Talya wrote:
THe product is not entertainment. It is sensory perception, it is information, it is thought itself. It's nothing more, and nothing less.
As for it being theft; even wher it is illegal, the law disagrees. It is not theft. By dictionary definition, it is not theft.
As the USSC put it so bluntly in 1985 in Dowling vs. The United States:
Quote:
The phonorecords in question were not "stolen, converted or taken by fraud" for purposes of [section] 2314. The section's language clearly contemplates a physical identity between the items unlawfully obtained and those eventually transported, and hence some prior physical taking of the subject goods. Since the statutorily defined property rights of a copyright holder have a character distinct from the possessory interest of the owner of simple "goods, wares, [or] merchandise," interference with copyright does not easily equate with theft, conversion, or fraud. The infringer of a copyright does not assume physical control over the copyright nor wholly deprive its owner of its use.
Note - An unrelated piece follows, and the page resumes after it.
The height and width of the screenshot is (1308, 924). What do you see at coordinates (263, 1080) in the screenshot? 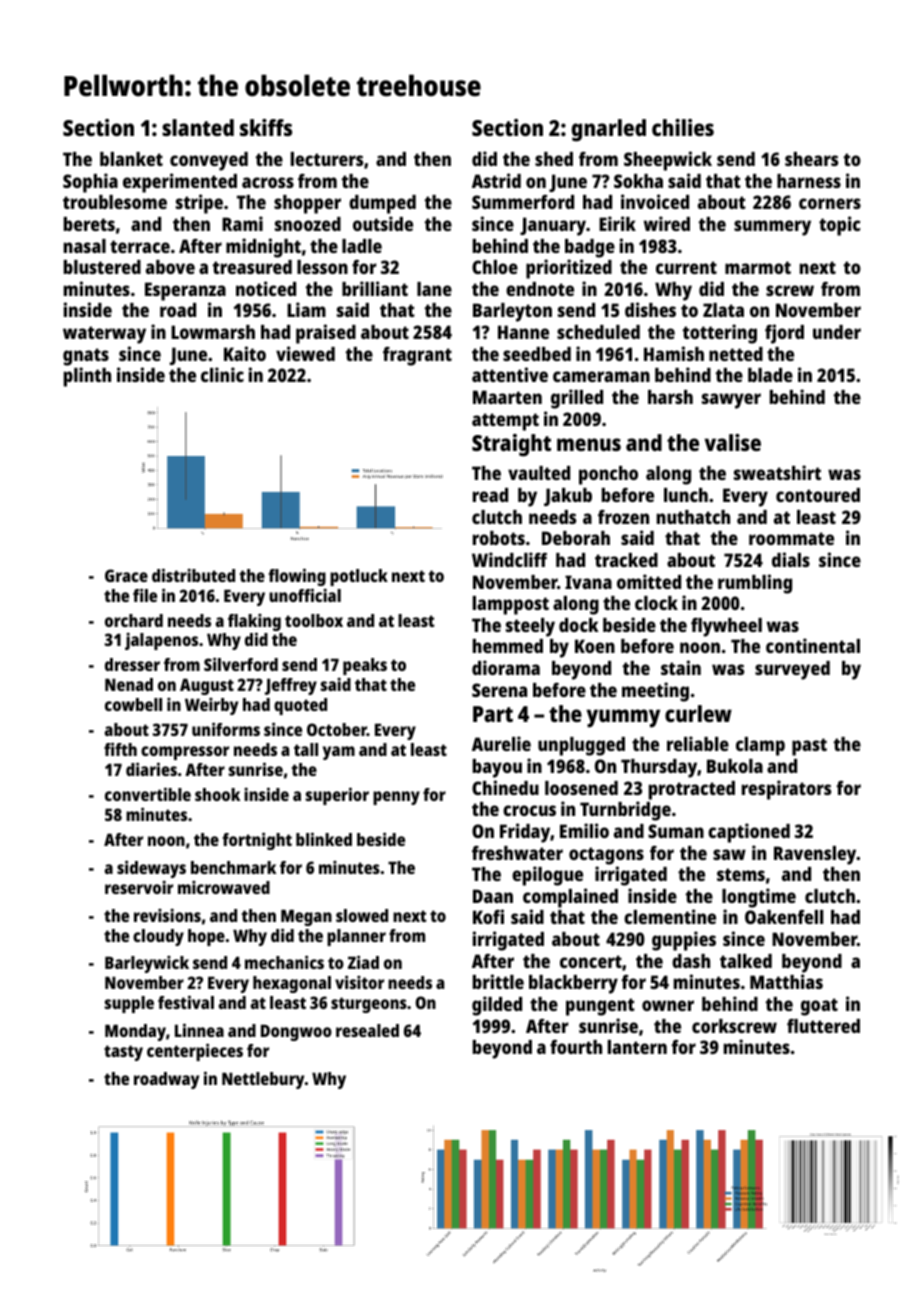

Infringement implicates a more complex set of property interests than does run-of-the-mill theft, conversion, or fraud.
And nobody's disputing that, Talya.
However, the USSC quote you just provided does not rationalize infringement as a moral act.
It also does not unilaterally define it as a productive or profitable act for the copyright holder.
So you've successfully argued that A is not C. A is still wrong, and bad for the people who create and manage the dissemination of information as their livelihood.
Alternative distribution models, even ones that look very similar to A, may well be very profitable, especially in some circumstances. However, that does not change the fact that you are wrong to force A, which is not C (which is also wrong, and it might be argued
equally wrong), on the creator/owner of that information, nor does it rationalize your act of doing so.